• _Angezeigter Text_
+ + + +

Ist das mit all deinen Familienmitgliedern so, dass sie das so sehen?

 

[00:02:07.450] - Tina Lung

Glücklicherweise bin ich mit zwei sehr guten Männern gesegnet, die Ordnung auch mögen. Aber jetzt gerade hier hinter meinem Laptop auf dem Boden liegen gerade Spielsachen rum, die unser Kleiner vorm Kindergarten heute Morgen bespielt hat. Und die dürfen auch dort liegen bleiben - jetzt, weil ich weiß, er wird nachher damit weiterspielen. Aber ich weiß, er wird es auch heute Abend wieder versorgen und das gehört mit in dieses Ordnungsding rein, es darf temporär unordentlich sein, weil wir leben hier. Die Sachen sind ja in Gebrauch, aber wir wissen doch alle, wo sie hingehören und die werden dann auch am Ende des Tages dort wieder hin zurückwandern und dann fühlt's sich das für mich gut an.

+ + + +

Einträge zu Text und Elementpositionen
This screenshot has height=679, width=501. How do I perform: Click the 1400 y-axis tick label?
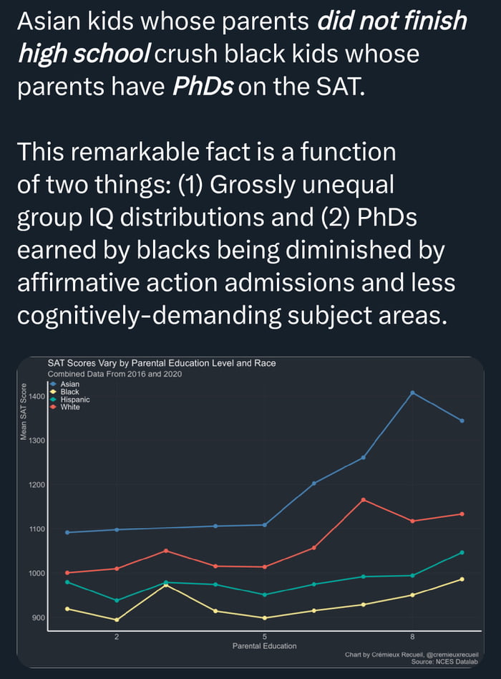point(37,396)
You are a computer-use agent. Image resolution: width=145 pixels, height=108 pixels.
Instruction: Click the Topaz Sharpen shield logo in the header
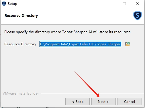tap(138, 16)
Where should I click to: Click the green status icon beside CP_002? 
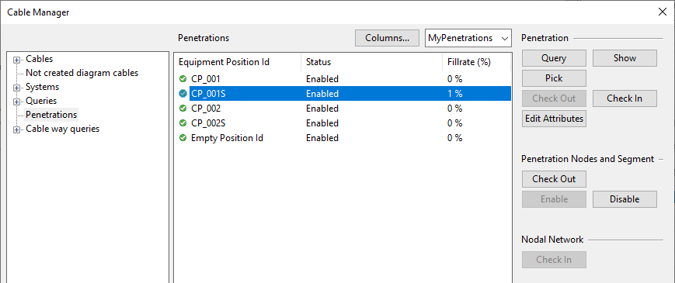pyautogui.click(x=183, y=109)
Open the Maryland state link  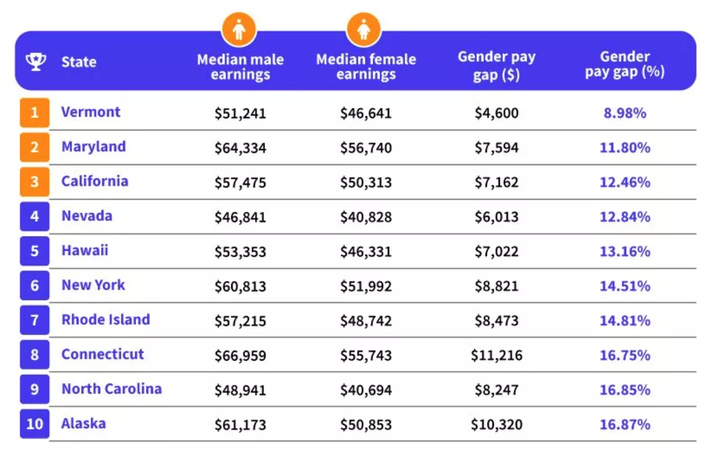pyautogui.click(x=94, y=147)
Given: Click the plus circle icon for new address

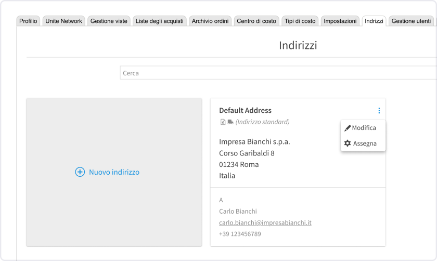Looking at the screenshot, I should (80, 172).
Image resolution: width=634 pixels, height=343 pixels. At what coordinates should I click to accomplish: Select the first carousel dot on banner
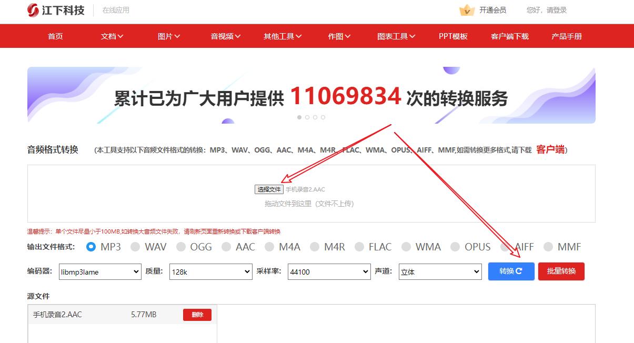[x=299, y=117]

+ + + +

Schreibe aus dem Gesprächsausschnitt über Ordnung die Stelle zwischen „Ist das mit“ und „mich gut an.“ einschließlich wortgetreu ab. Die Einträge sind eigenständiges Material und gehören nicht zum Gesprächsausschnitt.

Ist das mit all deinen Familienmitgliedern so, dass sie das so sehen?

 

[00:02:07.450] - Tina Lung

Glücklicherweise bin ich mit zwei sehr guten Männern gesegnet, die Ordnung auch mögen. Aber jetzt gerade hier hinter meinem Laptop auf dem Boden liegen gerade Spielsachen rum, die unser Kleiner vorm Kindergarten heute Morgen bespielt hat. Und die dürfen auch dort liegen bleiben - jetzt, weil ich weiß, er wird nachher damit weiterspielen. Aber ich weiß, er wird es auch heute Abend wieder versorgen und das gehört mit in dieses Ordnungsding rein, es darf temporär unordentlich sein, weil wir leben hier. Die Sachen sind ja in Gebrauch, aber wir wissen doch alle, wo sie hingehören und die werden dann auch am Ende des Tages dort wieder hin zurückwandern und dann fühlt's sich das für mich gut an.